While some composers smoothly took the “baton” by utilizing motifs inherited from the previous composers in the sequence, others created somewhat difficult sections that ooze their own individuality.

“I hope you will try to guess who made which part of the piece,” Iwashiro said.

The piano piece is currently posted on the project’s website at http://www.kizunapiano.com/

The website also features a video of a model performance by Yuko Mifune and video comments by the composers, one of whom said the event was exciting to participate in.

All royalties from the work and a portion of the proceeds from the sale of the sheet music, which can be downloaded for a fee, will be donated to Doctors Without Borders.

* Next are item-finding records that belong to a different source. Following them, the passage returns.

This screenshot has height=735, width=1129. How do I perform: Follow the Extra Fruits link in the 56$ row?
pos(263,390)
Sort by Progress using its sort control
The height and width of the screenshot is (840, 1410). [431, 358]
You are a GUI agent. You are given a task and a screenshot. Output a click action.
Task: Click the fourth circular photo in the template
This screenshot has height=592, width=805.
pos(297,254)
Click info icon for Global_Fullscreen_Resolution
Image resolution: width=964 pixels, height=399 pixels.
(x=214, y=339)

Iwashiro, 56, a graduate of Tokyo University of the Arts, was in charge of music for the 2000 NHK taiga historical drama “Aoi Tokugawa Sandai.” He also composed the music for the film “Red Cliff.”

In 2013, he became the initiator of “Spiritual Songs,” a project by eight composers to support the recovery from the Great East Japan Earthquake. “I’m a composer who usually takes orders, so it was indeed a new experience for me to call on my peers,” he said. “This project is somewhat of an evolution of that project, with gentle, serene piano pieces that are enjoyable both to listen to and to play.”